Robinson’s production was well paced and, for the most part, well acted. It highlighted and benefited from the play’s best moments, which include Pilgrim’s ability to focus Miriamy, the village woman who brings fame to her homeland by giving birth to quintuplets, as the play’s main character who never appears on stage. At the same time, because of its faithfulness to the script, it unintentionally exposed its weakest characteristics.

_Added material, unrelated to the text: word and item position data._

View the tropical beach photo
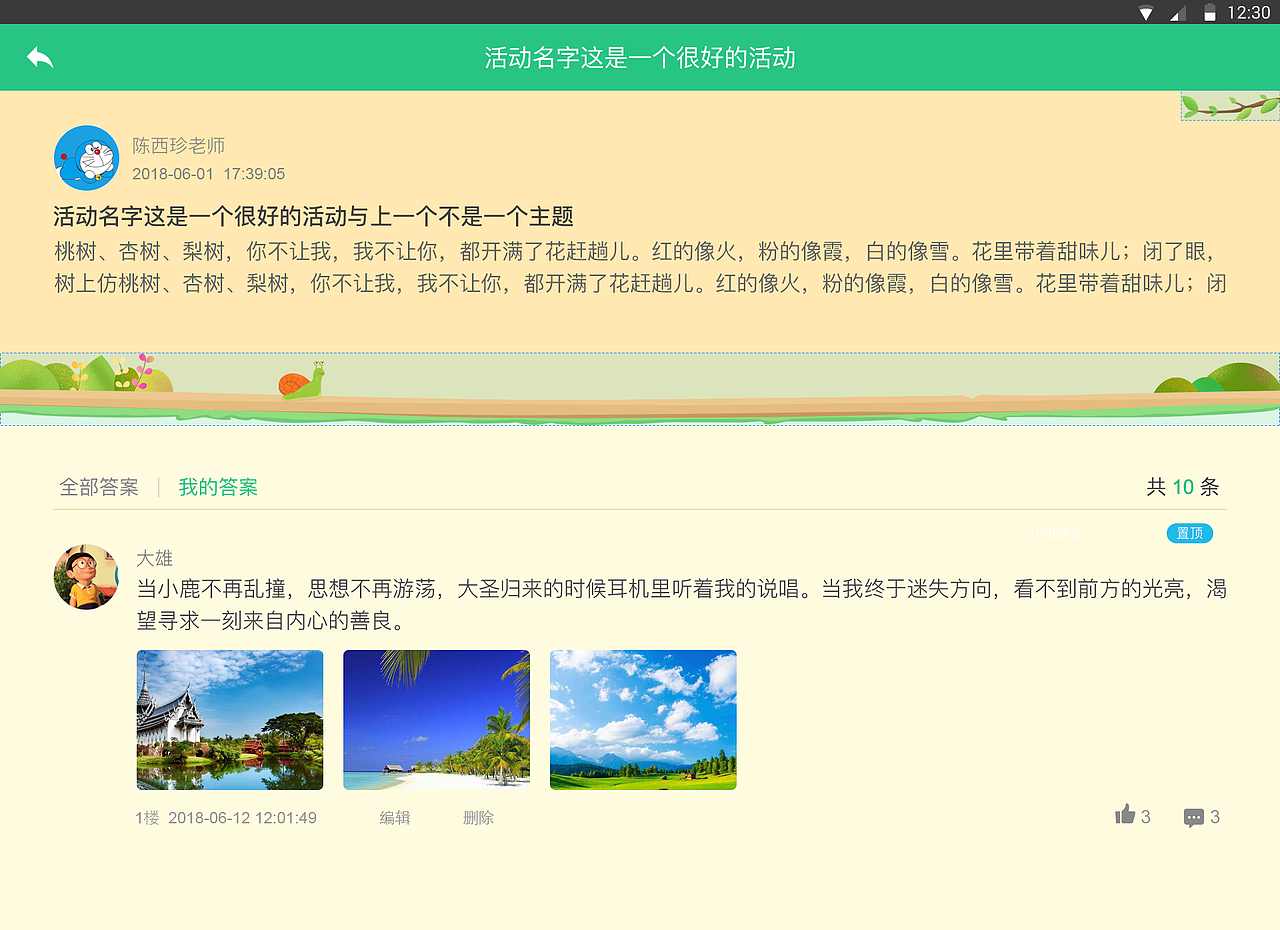1280x930 pixels. point(436,719)
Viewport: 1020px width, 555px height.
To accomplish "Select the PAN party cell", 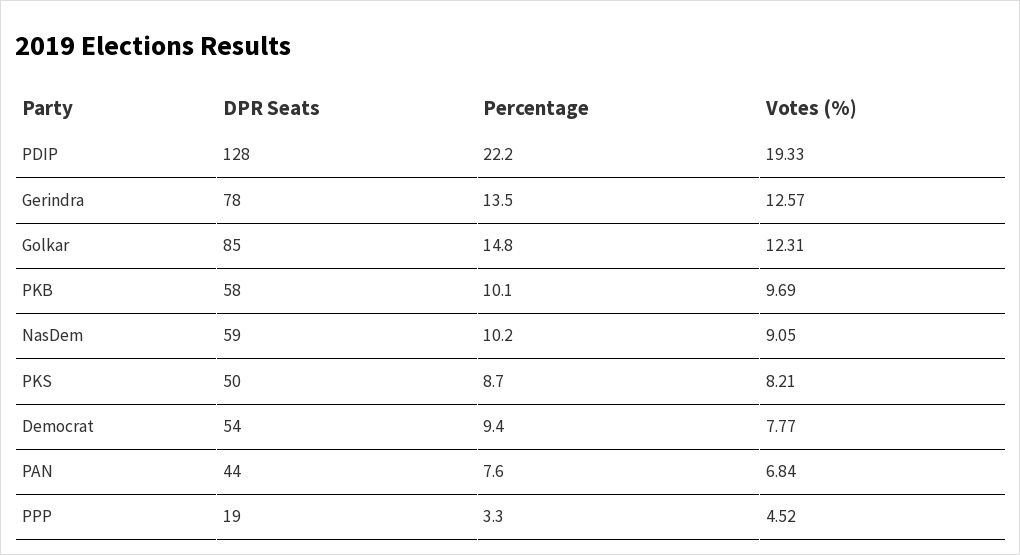I will (37, 471).
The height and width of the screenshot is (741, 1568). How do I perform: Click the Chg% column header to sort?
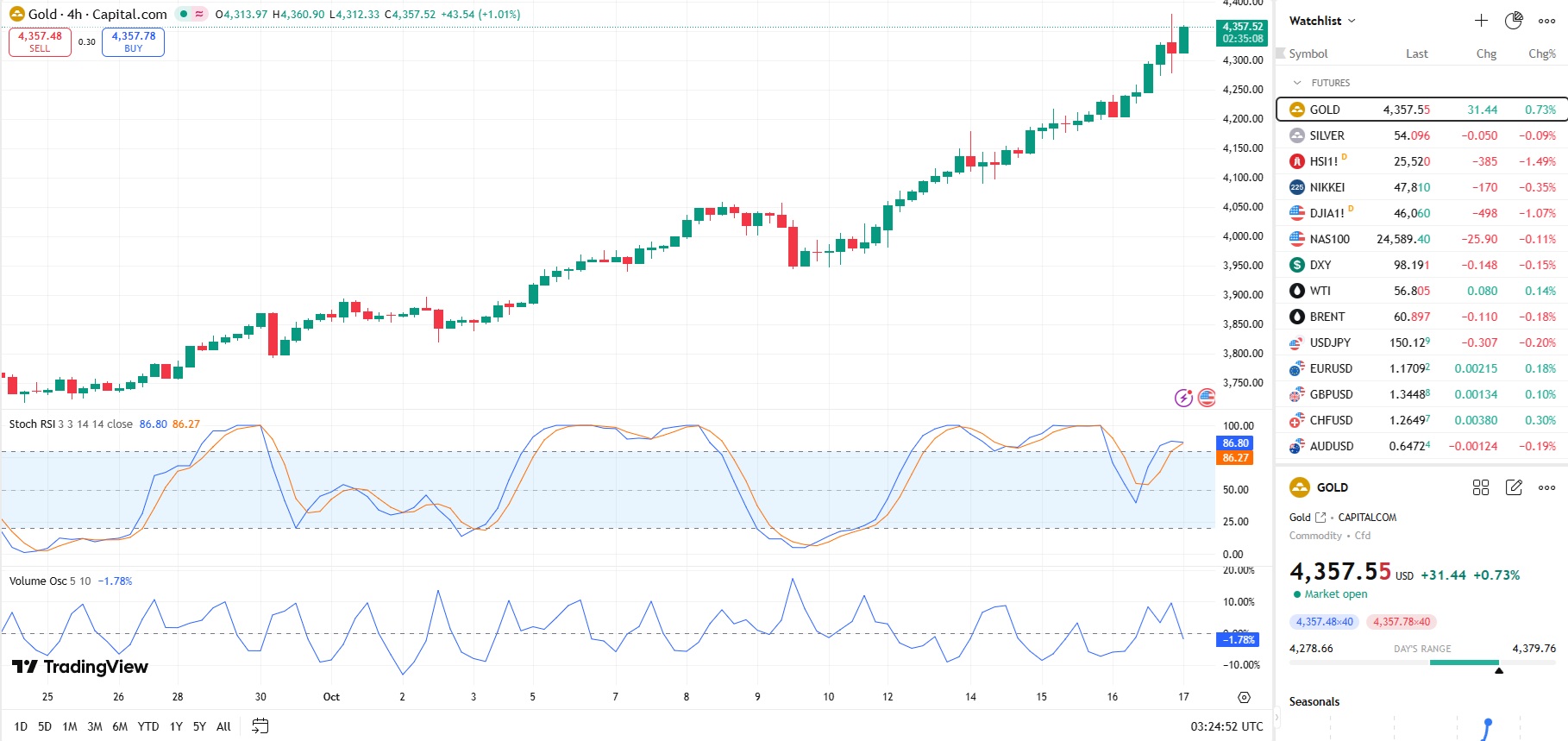tap(1541, 53)
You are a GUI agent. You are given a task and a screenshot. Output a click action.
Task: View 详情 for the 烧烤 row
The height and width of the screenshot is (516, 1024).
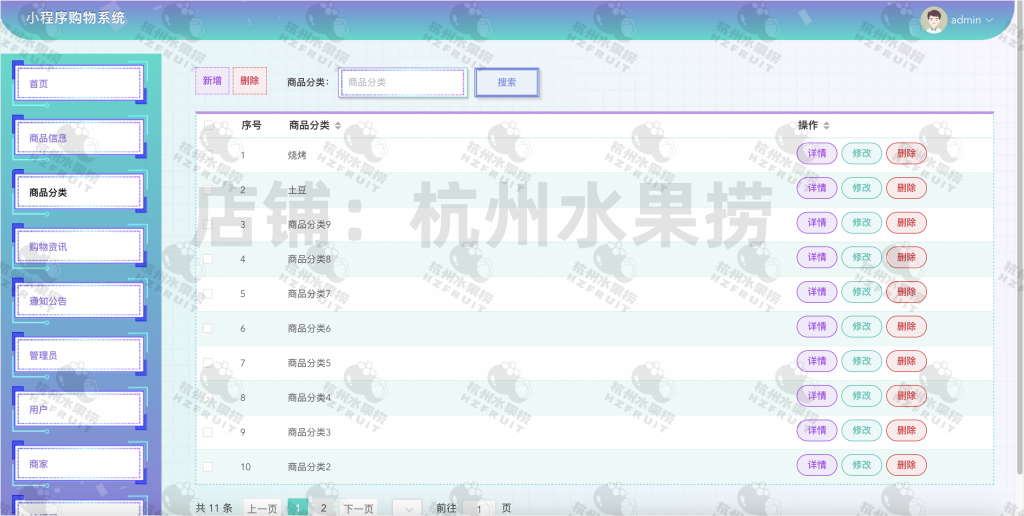coord(817,154)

That is because Miriamy, despite its obvious longevity and the way it can speak to all ages, is very much a play of its time. It needs to be played in period without superficial chronological adaptations in order not to appear dated. It is set in colonial times and reflects those times in the British West Indies. Its most negative characteristic is its treatment of class, and Robinson’s production helped to show this up in those instances where actors were allowed to fall into overacting – farcical portrayal of working and peasant class characters. This occasionally happened in the performance of Leslyn Lashley-Khan as the maid Dulcibelle and Simone Dowding as Norah, a country woman and Miriamy’s sister. They were both strong in the presence and believability they gave to their respective characters, but tended at times to camp it up and play the stereotype.

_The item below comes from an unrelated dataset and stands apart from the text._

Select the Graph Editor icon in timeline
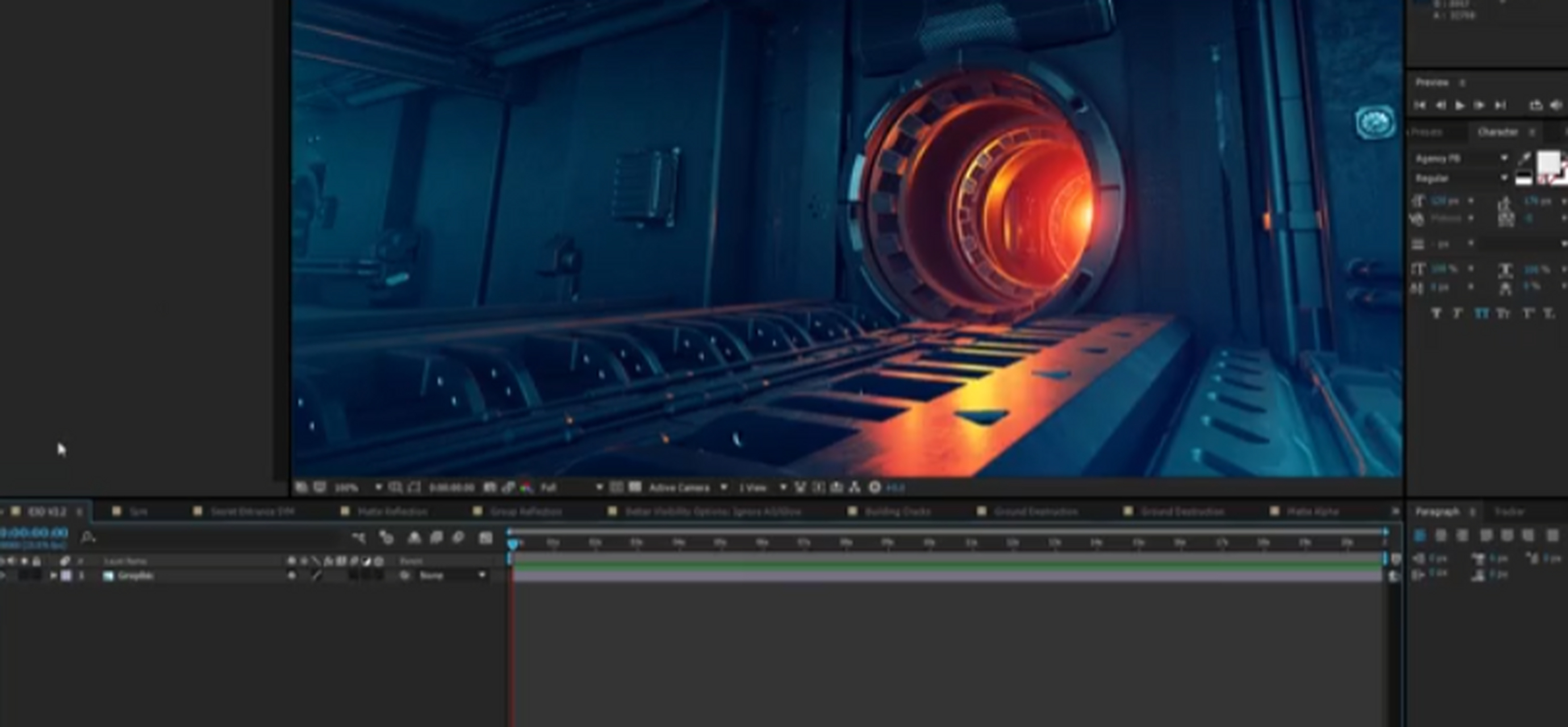Screen dimensions: 1568x727 (x=487, y=538)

Pilgrim laughs at his rural and proletarian characters, their mannerisms, their sexual morality, which creates the main situation in the plot, and a kind of crass simplicity which he inflicts on them. He laughs at the middle class as well, one can justifiably argue, but the class position is betrayed in the following examples. Dulcibelle can be very sullen and ‘own-way’ when she chooses, and even her employer, the doctor (Ron Robinson), cannot sway her. The young reporter (Michael Ignatius) who visits the house, however, knows very well how to deal with gullible working class females: flattery and a glass of rum works every time. Whenever the lower class types are to be pacified, they are bundled off to the kitchen with a glass of rum which puts them at their happiest and in their place.

That is what happens when Norah visits, in contrast to the visit of the white Englishman (Peter Bruce) who is one of the many candidates for paternity of Miriamy’s quins. He is treated according to his class and colour. He joins the doctor in the dining room for dinner and is hidden away resting in one of the rooms, quite sheltered and away from the “dashed awkward” situation faced by all of Miriamy’s other lovers.

However, Pilgrim also turns his satirical rebuke on the two charitable ladies, the doctor’s wife, Mariatha Causway-Holder (aka Jennifer Thomas) and her cousin Maude, played by La Vonne George. Their guilt is a snobbish, middle-class hypocrisy and they were played appropriately by actresses with a comfortable command. George demonstrated an understanding of high farce and the best effective style to play a high-society type full of self-importance and false morality. A similar style was necessary for the portrayal of the pretentious, aspiring village clerk, who was very effectively played by Lionel Whyte, while Henry Rodney was quite convincing as the village chairman.

Robinson had little difficulty in the lead role as the doctor, the play’s sane, concerned character with a conscience responsible for holding the plot’s complications together and finding its happy resolution. He managed his role as the calm, straight character who is the foil in a comedy surrounded by comic characters.

Robinson effectively handled a play that is, however, conscious of social satire in which Pilgrim made use of many different nuances of the structure and manners of a small colonial society. It is a period play that can speak to all times.